A book club member friend recommended Ordinary Grace by William Kent Krueger a month or so ago. We usually have similar tastes in books, so I was anxious to read it.  Ordinary Grace will go down as one of my most favorite books, if not my most favorite book, of 2013.
  

Ordinary Grace begins as a simple book narrated forty years after the summer of 1961 by Frank Drum, who in 1961, was a thirteen year old boy.  Frank lived in the small, quaint little town of New Bremen, Minnesota. 

"It was a summer in which death, in visitation, assumed many forms.  Accident.  Nature.  Suicide.  Murder.  You might think I remember that summer as tragic and I do but not completely so.  My father used to quote the Greek playwright Aeschylus. 'He who learns must suffer.  And even in our sleep pain, which cannot forget, falls drop by drop upon the heart, until, in our own despair, against our will, comes wisdom through the awful grace of God.' "

Frank lived with his father, who is the town's pastor, his mother, who was rather distant, his eighteen year old sister Ariel, who was headed to Juillard in the fall of that year and his eleven year old brother Jake, who suffered from a disabling stutter.  The summer began with the gruesome discovery of a friend of Frank's who was found dead.  It was not clear if the boy was killed or if it was an accident.  And Frank wanted to find out the truth.  But soon after the boy was found, Ariel, Frank's sister, went missing.
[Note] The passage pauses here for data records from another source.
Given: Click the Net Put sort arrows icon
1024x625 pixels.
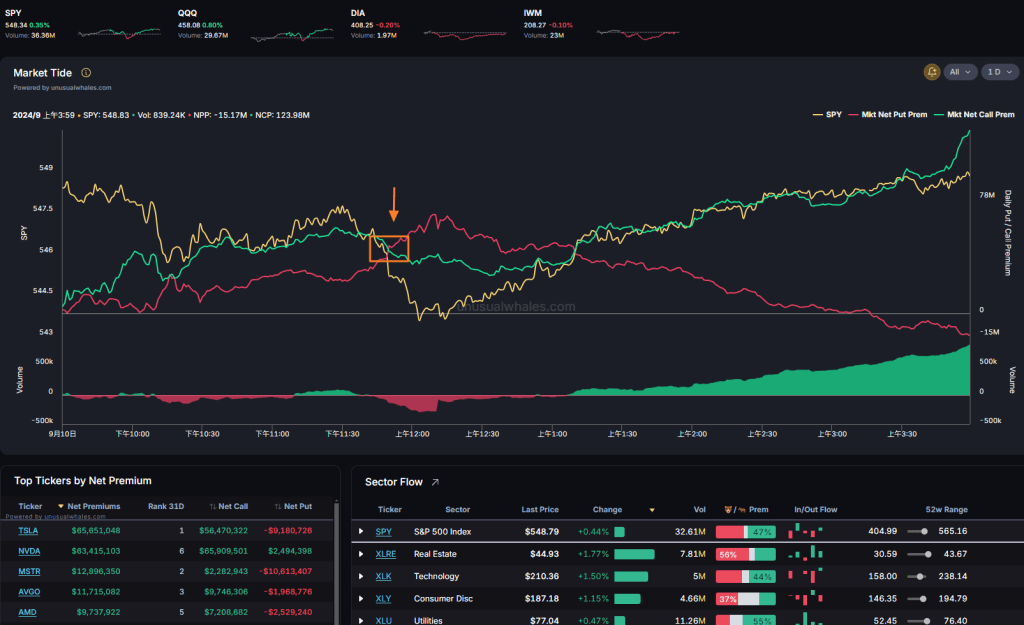Looking at the screenshot, I should 276,507.
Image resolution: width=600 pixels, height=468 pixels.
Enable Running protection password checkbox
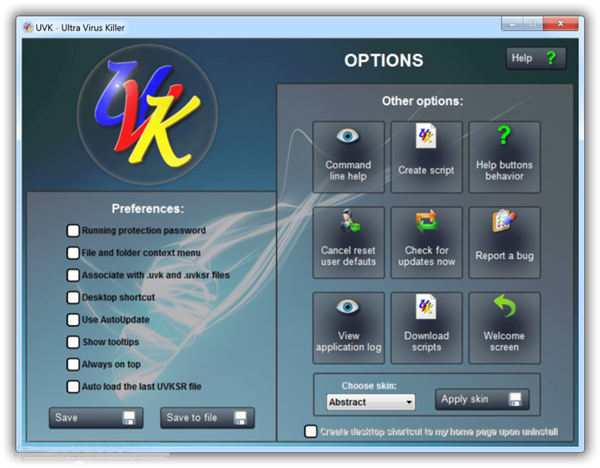(73, 231)
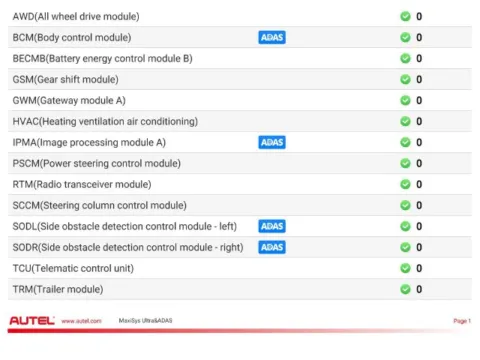
Task: Open the www.autel.com link
Action: pyautogui.click(x=81, y=321)
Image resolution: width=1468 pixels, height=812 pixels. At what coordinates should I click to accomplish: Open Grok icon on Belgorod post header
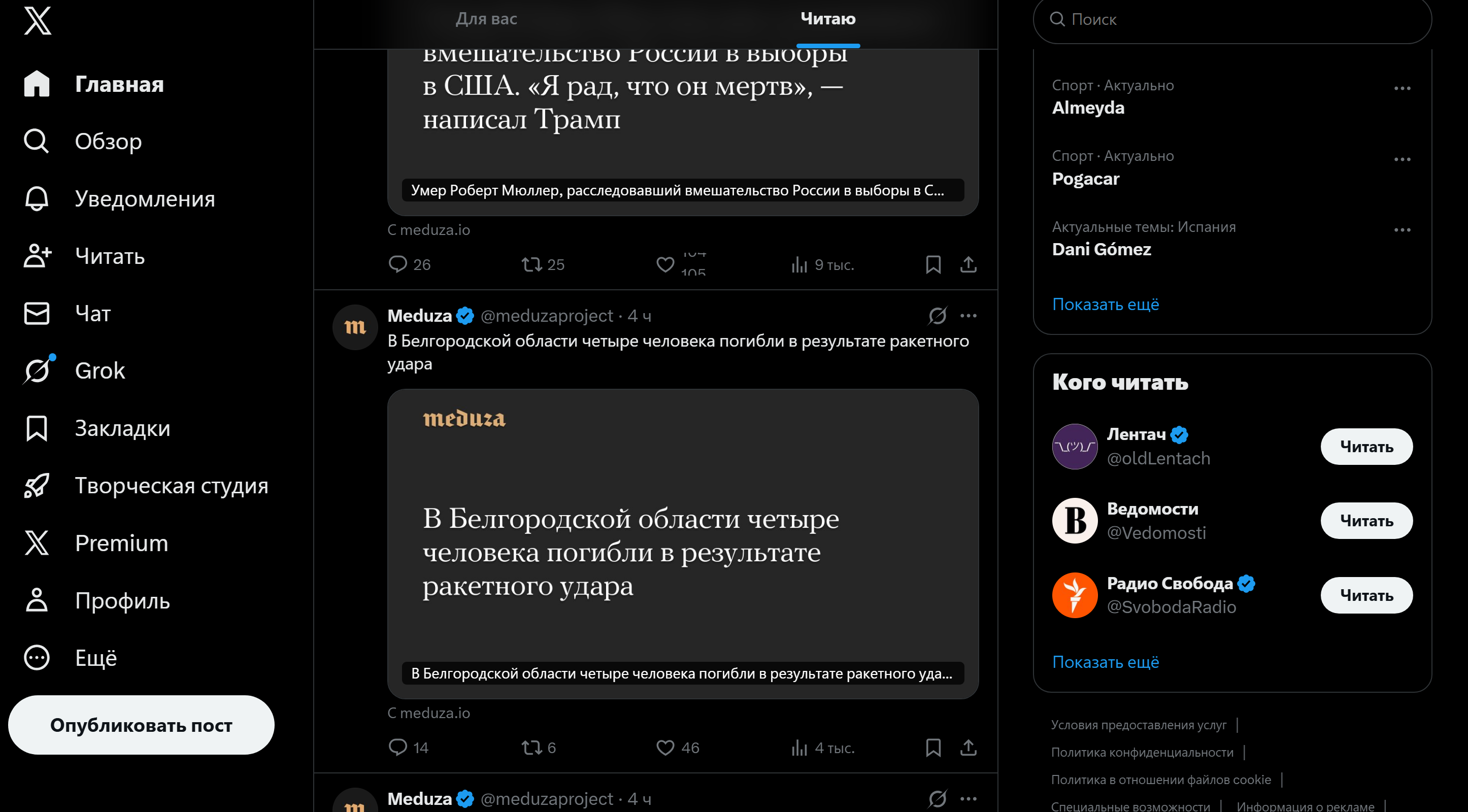point(938,315)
Frank had seen her leaving the house in the middle of the night several times.  The night she disappeared, she had been out with her boyfriend Karl.  Of course, all suspicion fell on Karl.  But like Ariel, Karl had his own secrets.

There are other characters in the book that play important parts in the book.  I don't want to give away much more of the story, so as not to spoil it for the reader.  I will say that the book invoked To Kill A Mockingbird for me somewhat.  It is told from a child's point of view, the father is a man of wisdom, and the children are innocent until that fateful summer.  The writing is just excellent.

Near the end of the book, Frank's brother, Jake, offered to say grace before a meal being served at the church.  Because of how much Jake suffered with his stuttering, Frank's reaction (said to himself) was :

 "O God, I prayed, just kill me now."
But Frank's mother put her hand on Jake's shoulder and Jake spoke:

"'Heavenly Father, for the blessings of this food and these friends and our families, we thank you.  In Jesus's name, amen.'
That was it.  That was all of it.  A grace so ordinary there was no reason at all to remember it.  Yet I have never across the forty years since it was spoken forgotten a single word."

The book ends forty years later, when Frank went to the cemetery with his father as they did every year. There is one grave that Frank would like to visit but it was not there.  It was of Warren Redstone, an Indian man who Frank and the town had initially suspected of the crimes. When Frank was in college, he had located and visited Warren:.

"We didn't say much more.  With the exception of the summer in which our lives had converged in a few dramatic moments, we had almost nothing in common.  But when I left, Warren Redstone offered something I've never forgotten.  As I walked away he called to me and when I turned back he said, 'They're never far from us, you know.'
'Who?' I asked.
'The dead.  No more'n a breath.  You let that last one go and you're with them again.'"

This book is so full of beautiful writing:

"In the end maybe that's what the summer was about.  I was no older than Bobby and didn't understand such things then.  I've come four decades since but I'm not sure that even now I fully understand.  I still spend a lot of time thinking about the events of that summer.  About the terrible price of wisdom.  The awful grace of God."

This is a book that I will read again and again over the years.